> Teks yang Diberikan:
══════════════════════════════
KBOBABEL.COM (PANGKALPINANG) – Kasus dugaan korupsi tata kelola timah Bangka Belitung (Babel) jilid II kembali memunculkan sejumlah nama baru yang tengah dibidik oleh Kejaksaan Agung (Kejagung). Salah satu nama yang disebut adalah Tomi, anak dari seorang pengusaha bangunan ternama di Pangkalpinang. Kamis (2/1/2025)
Informasi yang beredar menyebutkan, Tomi diduga terlibat sebagai pembisnis timah ilegal dan memiliki keterkaitan dengan salah satu smelter besar di Babel. Bahkan, Tomi dikabarkan turut dilaporkan oleh PT Timah Tbk ke Kejagung dalam rangkaian penyidikan kasus korupsi tata kelola timah yang ditaksir merugikan negara hingga Rp300 triliun.
“Tomi anak pengusahaan, kaitannya dengan Smelter yang kasus timah 300 triliun,” ungkap seorang sumber yang enggan disebutkan namanya, Rabu (1/10/2025).
Sumber tersebut menambahkan, selain Tomi, PT Timah juga melaporkan sejumlah kolektor timah lainnya yang diduga kuat terlibat dalam praktik pengelolaan timah ilegal di Babel.
“Yang dilaporkan PT Timah ke Kejagung salah satunya Tomi,” ujarnya menegaskan.
Upaya konfirmasi kepada Tomi hingga berita ini diturunkan belum mendapatkan jawaban. Beberapa kali dihubungi melalui telepon, Tomi tidak merespons.
Kejagung Belum Berikan Penjelasan
Kepala Pusat Penerangan Hukum (Kapuspenkum) Kejagung, Anang Supriatna, ketika dikonfirmasi mengenai adanya sejumlah nama besar kolektor timah yang tengah diburu, belum memberikan keterangan resmi. Namun, ia tidak membantah bahwa proses penyidikan masih terus berjalan untuk membongkar jaringan besar dalam kasus tata kelola timah ini.
Diketahui, penyidikan kasus tata kelola timah jilid II menjadi perhatian nasional setelah Kejagung berhasil mengungkap keterlibatan banyak pihak mulai dari pengusaha, pemilik smelter, hingga pihak-pihak yang berperan sebagai kolektor timah ilegal. Nilai kerugian negara yang fantastis dalam kasus ini menempatkan Babel sebagai pusat sorotan dalam pemberantasan korupsi sektor pertambangan.
══════════════════════════════
> Materi:
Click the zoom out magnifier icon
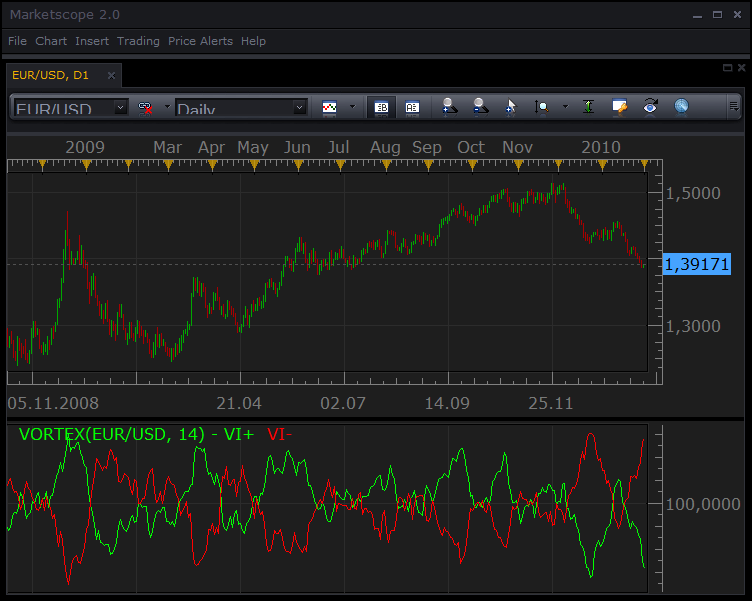Viewport: 752px width, 601px height. [480, 106]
══════════════════════════════
> Rumusan Soal: Tuliskan ulang secara persis bagian berita tentang kasus korupsi timah, mulai dari "Sumber tersebut menambahkan, selain" sampai dengan "Tomi tidak merespons.". Materi di atas tidak diperlukan untuk latihan ini.

> Hasil Latihan:
Sumber tersebut menambahkan, selain Tomi, PT Timah juga melaporkan sejumlah kolektor timah lainnya yang diduga kuat terlibat dalam praktik pengelolaan timah ilegal di Babel.
“Yang dilaporkan PT Timah ke Kejagung salah satunya Tomi,” ujarnya menegaskan.
Upaya konfirmasi kepada Tomi hingga berita ini diturunkan belum mendapatkan jawaban. Beberapa kali dihubungi melalui telepon, Tomi tidak merespons.